To most agencies, “agile” just means that the feedback cycle never ends. A lazy sell to clients.
To product /software teams, it means continuous improvement, more sane work/life, and the opportunity for new ideas to get integrated quickly.
Subject Expert
I dont know what agile development is.
But it sounds like a lot of the nonsensical jargon our holding companies are agreeing to these days.
Plus, it adds a shed load of extra meetings to your already packed schedule.
Agile is for dev not creative
Can you please post this on a billboard. I’ve been shouting this for years!
What in the Consultancy-driven hell...?
Mentor
Yup, consultancy is right, but I’ve also seen it happen at agencies.
Mentor
It was only ever meant for tech but all the the Post-its, whiteboards with arrows and buzzy nomenclature gives management the horn so they try to stuff it in everywhere.
We had it until you could see in dozens of fluttering yellow notes in the main breakout where the logjams were (account, marketing, business) so the people responsible (account, marketing, business) quietly shelved it.
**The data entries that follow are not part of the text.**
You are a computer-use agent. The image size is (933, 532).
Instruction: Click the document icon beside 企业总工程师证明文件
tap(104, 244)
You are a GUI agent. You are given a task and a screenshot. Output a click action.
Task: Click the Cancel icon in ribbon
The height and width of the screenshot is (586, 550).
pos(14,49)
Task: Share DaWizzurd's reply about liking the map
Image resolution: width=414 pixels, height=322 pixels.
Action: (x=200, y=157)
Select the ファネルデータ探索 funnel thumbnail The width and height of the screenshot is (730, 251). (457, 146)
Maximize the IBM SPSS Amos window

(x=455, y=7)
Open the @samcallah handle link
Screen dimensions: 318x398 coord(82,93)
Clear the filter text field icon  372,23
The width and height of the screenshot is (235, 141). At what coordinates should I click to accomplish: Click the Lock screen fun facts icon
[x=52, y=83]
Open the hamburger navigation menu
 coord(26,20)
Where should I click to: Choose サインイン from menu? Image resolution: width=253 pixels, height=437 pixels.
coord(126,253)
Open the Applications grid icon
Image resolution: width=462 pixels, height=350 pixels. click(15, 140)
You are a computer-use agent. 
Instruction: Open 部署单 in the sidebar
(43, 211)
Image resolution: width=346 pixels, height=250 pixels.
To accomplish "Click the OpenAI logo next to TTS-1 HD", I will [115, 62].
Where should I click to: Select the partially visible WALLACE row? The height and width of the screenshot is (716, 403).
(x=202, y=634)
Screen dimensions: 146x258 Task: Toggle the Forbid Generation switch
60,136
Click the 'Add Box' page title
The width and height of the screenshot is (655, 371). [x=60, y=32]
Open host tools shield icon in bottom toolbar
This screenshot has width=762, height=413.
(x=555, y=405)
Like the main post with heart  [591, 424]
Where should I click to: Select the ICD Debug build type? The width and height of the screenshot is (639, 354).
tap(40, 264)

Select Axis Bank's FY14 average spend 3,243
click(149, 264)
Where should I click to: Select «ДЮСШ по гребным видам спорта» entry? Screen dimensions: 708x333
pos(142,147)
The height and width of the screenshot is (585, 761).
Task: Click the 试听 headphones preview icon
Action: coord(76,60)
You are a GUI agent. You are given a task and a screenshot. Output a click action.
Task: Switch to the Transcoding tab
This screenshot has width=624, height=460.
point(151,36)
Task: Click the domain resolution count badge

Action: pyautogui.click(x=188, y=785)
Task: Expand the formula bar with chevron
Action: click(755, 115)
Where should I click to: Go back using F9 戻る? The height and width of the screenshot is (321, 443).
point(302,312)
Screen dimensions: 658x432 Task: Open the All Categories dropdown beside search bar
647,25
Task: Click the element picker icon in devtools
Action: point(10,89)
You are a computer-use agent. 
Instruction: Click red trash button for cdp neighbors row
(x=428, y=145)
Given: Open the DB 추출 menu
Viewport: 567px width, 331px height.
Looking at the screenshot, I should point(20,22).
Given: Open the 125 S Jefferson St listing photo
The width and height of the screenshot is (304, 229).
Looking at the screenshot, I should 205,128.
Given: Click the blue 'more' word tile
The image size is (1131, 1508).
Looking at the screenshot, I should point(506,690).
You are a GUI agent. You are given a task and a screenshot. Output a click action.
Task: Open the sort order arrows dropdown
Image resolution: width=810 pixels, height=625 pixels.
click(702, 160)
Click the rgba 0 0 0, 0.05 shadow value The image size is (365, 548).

Agile was created for software development, so when it’s adopted at places where it shouldn’t be, it ends up centered around tech with all other roles as support. That’s why it never works at agencies (and especially at agencies working on deadlines).
I’m amazed by how misunderstood Agile is, but businesses that don’t know any better adopt it just to feel modern.
Yeah, you gotta be agile at dodging bullets.
This is a great topic and something that has confused me for years.
In creative groups that try to apply design thinking to projects (in advertising) methodologies have always been murky at best. There s a lot of compartmentalization that happens so much of the work between departments gets done in silos and it leaves many creatives well outside of any opportunity to apply design (or any) thinking to deliverables.
It feels like agile should only be used for specific cases (and maybe smaller groups).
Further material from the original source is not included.